The two best-known public faces of euthanasia are Dr Jack Kevorkian in the USA and Dr Philip Nitschke in Australia.  Although, from what we know, many of the over one hundred terminally ill patients whom Dr Kevorkian assisted with euthanasia expressed their gratitude to him for helping them put an end to their misery, the state of Michigan sent him to jail for his pains. Dr Nitschke has so far evaded the long arm of the law, although he runs euthanasia workshops and has assisted many terminally ill people in taking their own lives.
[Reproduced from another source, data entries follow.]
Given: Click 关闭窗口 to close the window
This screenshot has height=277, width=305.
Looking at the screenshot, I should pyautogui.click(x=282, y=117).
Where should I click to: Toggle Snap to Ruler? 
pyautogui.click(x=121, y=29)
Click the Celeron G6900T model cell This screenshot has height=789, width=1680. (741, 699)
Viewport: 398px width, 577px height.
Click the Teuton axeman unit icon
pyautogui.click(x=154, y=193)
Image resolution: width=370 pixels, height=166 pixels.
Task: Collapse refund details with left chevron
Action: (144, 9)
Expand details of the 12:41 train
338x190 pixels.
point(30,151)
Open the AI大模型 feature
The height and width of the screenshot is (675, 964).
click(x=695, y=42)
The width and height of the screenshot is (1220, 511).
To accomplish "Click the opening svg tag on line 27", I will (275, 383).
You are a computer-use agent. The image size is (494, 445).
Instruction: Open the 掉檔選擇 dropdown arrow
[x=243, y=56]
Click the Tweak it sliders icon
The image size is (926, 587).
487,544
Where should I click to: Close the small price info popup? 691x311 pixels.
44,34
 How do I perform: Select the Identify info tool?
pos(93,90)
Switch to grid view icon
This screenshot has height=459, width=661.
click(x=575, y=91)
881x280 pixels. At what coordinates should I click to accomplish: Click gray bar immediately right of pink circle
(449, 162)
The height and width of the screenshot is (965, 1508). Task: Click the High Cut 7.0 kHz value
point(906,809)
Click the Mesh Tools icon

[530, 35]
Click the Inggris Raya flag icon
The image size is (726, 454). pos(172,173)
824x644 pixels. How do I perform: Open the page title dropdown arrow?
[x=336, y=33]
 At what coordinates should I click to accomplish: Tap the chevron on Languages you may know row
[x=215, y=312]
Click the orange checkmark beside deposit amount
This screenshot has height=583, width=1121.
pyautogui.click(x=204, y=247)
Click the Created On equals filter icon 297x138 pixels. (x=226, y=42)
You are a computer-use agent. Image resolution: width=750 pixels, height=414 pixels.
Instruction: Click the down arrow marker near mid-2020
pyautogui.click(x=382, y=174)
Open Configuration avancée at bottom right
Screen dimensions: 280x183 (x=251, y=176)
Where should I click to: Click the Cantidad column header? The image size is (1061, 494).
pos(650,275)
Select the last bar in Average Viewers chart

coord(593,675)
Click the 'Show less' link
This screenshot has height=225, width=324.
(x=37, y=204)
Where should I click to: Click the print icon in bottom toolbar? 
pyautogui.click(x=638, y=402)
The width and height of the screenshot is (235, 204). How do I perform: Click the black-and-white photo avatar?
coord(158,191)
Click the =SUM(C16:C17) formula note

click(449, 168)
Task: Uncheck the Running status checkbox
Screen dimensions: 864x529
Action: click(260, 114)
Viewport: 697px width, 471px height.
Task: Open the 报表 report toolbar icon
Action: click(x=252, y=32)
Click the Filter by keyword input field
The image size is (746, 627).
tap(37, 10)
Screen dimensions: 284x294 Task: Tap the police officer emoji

Inspired by Dr Nitschke, a couple of years ago, Lisette Nigot, a retired professor of French in Perth, who was neither ill nor in pain, took a fatal overdose to end her life just before her 80th birthday. In a note released after her death, she said: “After 80 years of a good life, I have [had] enough of it”.  Nigot wrote: “I want to stop it before it gets bad. . . . The life of an individual, voluntarily terminated, is of small importance compared with the death statistics relative to crime, accident, war and other similar causes of human demise which are viewed by society as a whole with regret, but accepted with relative equanimity”.

Nigot asked, “why is there pressure against helping or allowing people who have had enough of living … to fulfil the longing for final peace?”  And, finally, she wished to be cremated – no speeches, no mention of God.  But, for God’s sake, don’t mention that to a priest, rabbi or mullah, let alone a Wahabi!